**Action item**
Return the line that has "You are a computer-use agent." and all lines below it through the last, exactly as they stand; omit pictures.
====== Material for the task ======
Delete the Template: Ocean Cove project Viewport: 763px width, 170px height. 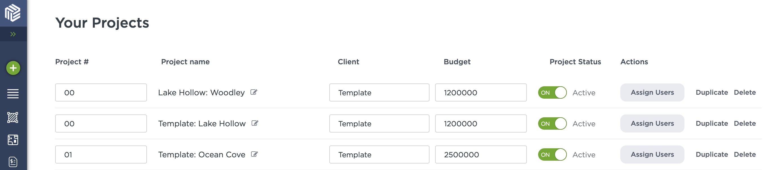744,155
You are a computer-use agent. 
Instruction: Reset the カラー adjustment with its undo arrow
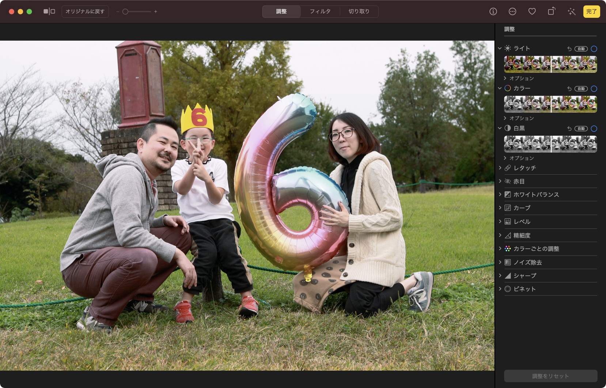[569, 89]
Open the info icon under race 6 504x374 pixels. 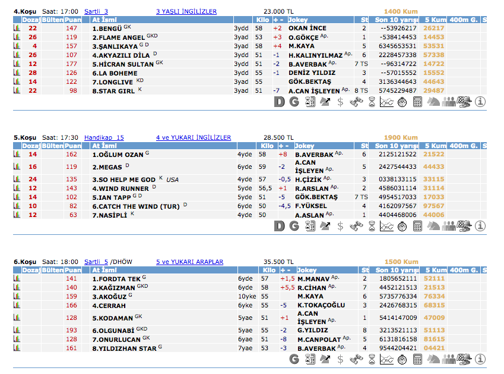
======
**Solution to this problem**
You are a computer-use agent. 
Instruction: Reset the カラー adjustment with its undo arrow
[569, 89]
Open the info icon under race 6 504x374 pixels. 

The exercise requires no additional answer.